#### Exercise prompt:
Given the material below, return only the lines starting at the line with "[button] (325, 829)" and ending at the line with "Wealth Management [button] (186, 37)", exactly as they appear.
+++ Provided entries +++
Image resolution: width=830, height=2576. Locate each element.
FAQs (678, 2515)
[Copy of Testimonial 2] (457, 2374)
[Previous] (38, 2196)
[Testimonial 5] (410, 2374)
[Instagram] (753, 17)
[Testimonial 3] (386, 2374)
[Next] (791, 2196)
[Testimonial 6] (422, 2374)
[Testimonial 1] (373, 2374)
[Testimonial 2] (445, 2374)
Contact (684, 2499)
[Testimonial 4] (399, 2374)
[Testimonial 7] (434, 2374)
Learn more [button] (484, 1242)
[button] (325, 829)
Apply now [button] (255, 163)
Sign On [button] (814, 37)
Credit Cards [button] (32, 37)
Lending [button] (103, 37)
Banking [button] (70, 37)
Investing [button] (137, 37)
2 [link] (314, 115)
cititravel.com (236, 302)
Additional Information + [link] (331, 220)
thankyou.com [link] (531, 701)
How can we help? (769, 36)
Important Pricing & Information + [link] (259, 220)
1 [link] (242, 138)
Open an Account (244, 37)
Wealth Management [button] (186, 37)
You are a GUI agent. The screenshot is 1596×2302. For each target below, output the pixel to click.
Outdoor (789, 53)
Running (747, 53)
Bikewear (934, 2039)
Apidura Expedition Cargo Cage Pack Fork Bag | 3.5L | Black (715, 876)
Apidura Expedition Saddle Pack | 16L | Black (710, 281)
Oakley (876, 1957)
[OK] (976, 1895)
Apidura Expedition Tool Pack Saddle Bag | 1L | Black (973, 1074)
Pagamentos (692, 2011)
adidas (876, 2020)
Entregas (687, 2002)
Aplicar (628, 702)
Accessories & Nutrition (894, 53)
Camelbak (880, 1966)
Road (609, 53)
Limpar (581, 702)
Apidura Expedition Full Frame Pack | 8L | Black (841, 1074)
+++
#### Written response:
[button] (325, 829)
Apply now [button] (255, 163)
Sign On [button] (814, 37)
Credit Cards [button] (32, 37)
Lending [button] (103, 37)
Banking [button] (70, 37)
Investing [button] (137, 37)
2 [link] (314, 115)
cititravel.com (236, 302)
Additional Information + [link] (331, 220)
thankyou.com [link] (531, 701)
How can we help? (769, 36)
Important Pricing & Information + [link] (259, 220)
1 [link] (242, 138)
Open an Account (244, 37)
Wealth Management [button] (186, 37)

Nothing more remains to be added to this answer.